TO DO:
Copy out each line of the listing that has the word "computer" in it.

DATA RECORDS:
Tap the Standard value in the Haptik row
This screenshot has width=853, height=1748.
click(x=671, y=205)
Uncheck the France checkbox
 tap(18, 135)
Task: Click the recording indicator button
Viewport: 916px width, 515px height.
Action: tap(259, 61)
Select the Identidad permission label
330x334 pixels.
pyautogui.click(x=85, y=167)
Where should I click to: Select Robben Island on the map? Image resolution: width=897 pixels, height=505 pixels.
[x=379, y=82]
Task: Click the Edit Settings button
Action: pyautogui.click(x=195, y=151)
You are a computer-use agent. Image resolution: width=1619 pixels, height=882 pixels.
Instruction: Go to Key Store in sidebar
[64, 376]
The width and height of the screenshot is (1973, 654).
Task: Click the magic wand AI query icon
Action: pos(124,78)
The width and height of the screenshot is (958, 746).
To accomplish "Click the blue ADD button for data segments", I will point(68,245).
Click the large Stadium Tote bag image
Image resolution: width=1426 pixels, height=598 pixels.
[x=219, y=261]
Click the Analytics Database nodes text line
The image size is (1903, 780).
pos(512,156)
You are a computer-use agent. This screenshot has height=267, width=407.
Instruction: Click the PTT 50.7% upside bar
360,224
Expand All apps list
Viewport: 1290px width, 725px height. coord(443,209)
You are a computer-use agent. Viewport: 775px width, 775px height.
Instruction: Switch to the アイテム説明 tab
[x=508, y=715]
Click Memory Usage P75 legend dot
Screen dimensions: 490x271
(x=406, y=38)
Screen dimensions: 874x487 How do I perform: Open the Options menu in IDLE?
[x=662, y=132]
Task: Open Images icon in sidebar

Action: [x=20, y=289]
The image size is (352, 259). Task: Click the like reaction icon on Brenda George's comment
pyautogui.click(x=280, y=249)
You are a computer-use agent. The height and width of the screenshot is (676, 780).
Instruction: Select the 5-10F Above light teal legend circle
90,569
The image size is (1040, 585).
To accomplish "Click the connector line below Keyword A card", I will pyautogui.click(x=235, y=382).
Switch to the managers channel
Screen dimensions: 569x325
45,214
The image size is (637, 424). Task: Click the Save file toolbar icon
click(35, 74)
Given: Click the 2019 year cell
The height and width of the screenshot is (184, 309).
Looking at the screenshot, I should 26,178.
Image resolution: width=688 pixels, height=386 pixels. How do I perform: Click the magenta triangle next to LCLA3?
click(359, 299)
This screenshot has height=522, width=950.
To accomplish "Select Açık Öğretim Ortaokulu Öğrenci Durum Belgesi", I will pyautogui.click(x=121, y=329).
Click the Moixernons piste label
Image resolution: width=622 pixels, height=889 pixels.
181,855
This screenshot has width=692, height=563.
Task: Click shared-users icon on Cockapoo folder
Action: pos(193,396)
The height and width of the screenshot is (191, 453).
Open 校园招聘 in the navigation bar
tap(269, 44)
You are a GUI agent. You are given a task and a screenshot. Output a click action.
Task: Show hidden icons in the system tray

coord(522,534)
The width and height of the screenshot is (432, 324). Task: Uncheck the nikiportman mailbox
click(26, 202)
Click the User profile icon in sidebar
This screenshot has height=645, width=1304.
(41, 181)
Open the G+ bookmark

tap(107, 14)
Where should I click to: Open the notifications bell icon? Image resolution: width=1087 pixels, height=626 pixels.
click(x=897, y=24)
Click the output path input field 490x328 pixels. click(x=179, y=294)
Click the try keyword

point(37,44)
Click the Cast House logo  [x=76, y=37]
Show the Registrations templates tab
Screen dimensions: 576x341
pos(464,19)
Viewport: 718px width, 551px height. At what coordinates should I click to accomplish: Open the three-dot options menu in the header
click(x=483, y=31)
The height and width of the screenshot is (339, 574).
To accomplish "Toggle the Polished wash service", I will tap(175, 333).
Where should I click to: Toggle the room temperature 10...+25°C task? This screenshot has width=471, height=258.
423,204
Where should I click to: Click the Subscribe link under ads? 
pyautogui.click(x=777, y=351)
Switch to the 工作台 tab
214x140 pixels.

RESPONSE TO THIS EXERCISE:
You are a computer-use agent. Image resolution: width=1619 pixels, height=882 pixels.
You are a computer-use agent. This screenshot has height=267, width=407.
You are a computer-use agent. Viewport: 775px width, 775px height.
You are a computer-use agent. The height and width of the screenshot is (676, 780).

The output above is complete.